Council Votes to Oppose Dinky Station Move
The borough council passed a resolution this Tuesday opposing the removal of the Dinky Station from the borough.
Council members unanimously voted to approve a brief resolution stating that they do not support Princeton University’s plan to move the Dinky station, citing the following reasons:
-The proposed move is contrary to smart growth norms
-The proposed move is contrary to state development and redevelopment plans
-The proposed move is contrary to New Jersey Transit policy
-The proposed move is not in the best interest of the residents of the borough.
The resolution will be delivered to the trustees of the university, President Shirley Tilghman, the head of New Jersey Transit and its board members, and the clerk of the township.
Except for Councilman Roger Martindell, council members did not make statements during the meeting about the resolution, which followed presentations by the Rutgers University Design Studio and private rail company URS about the potential for replacing the Dinky with a streetcar or light rail in the future.
Council President Kevin Wilkes said in a phone interview last night that the resolution was timed to be voted on before the 7:30 Princeton Regional Planning Board meeting tonight at township hall.
The planning board is reviewing the university’s proposal for its arts and transit neighborhood district on the western edge of campus and will make recommendations to the governing bodies of the two Princetons on creating the proposed new zone. But both the township and the borough governing bodies would have to approve zoning ordinances for the proposed zoning changes in each municipality.
“We wanted to send a clear message to the planning board that the council opposes the train station move,” Wilkes said of the timing of the resolution.
Before the vote on the resolution, Martindell said it was a “first step” in the right direction but should have gone further.
“I’m concerned it might be the last step when it comes to taking a stand on the proposed removal of the railway station,” Martindell said. “This resolution is somewhat perfunctory in depth. It avoids an opportunity to do a detailed analysis of public policy and it avoids a detailed analysis of the violation of the community interest. There may be no additional platform to discuss our concerns in detail. It is too passive to be of maximum use.”
Martindell said while he was disappointed, he still supports the point of the resolution.

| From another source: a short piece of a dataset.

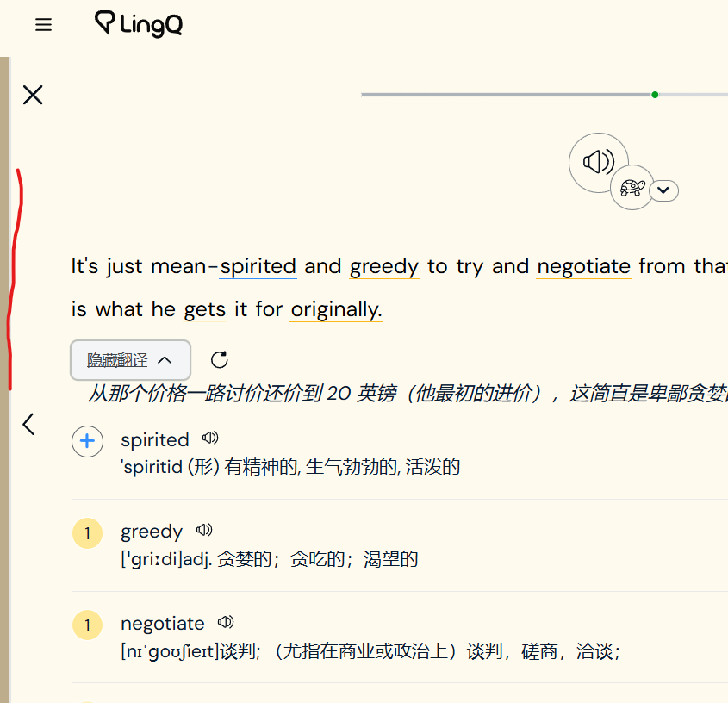Play pronunciation of 'negotiate'

(227, 622)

“I hope in the next few weeks we will augment it in detail, expand and dig deeper,” he said.
It is still unclear exactly what the resolution means in terms of the borough council approving the zoning or a memorandum of understanding with the university about future transit, but obviously the resolution makes the success of either look bleak.
“We will consider the zoning as it is presented to us,” Wilkes said.
The university wants to move the station about 460 feet south of its existing location to make way for its new arts center plan and a second access road to its large parking garage. Some residents oppose the plan because it pushed the station further from the center of town. The move also shifts the station from the borough to the township.
Princeton University officials say the station must be moved for their plans to work and that keeping the station at its existing location is not an option. Even if the arts zone is not approved, they say they will still move the station.
After a tense January meeting in which Tilghman asked for a decision about the zoning, saying the university would move the arts center elsewhere on campus, university officials and representatives from the borough and township met several times to try to hammer out a compromise transit agreement in a memorandum of understanding, but the draft agreement was never approved.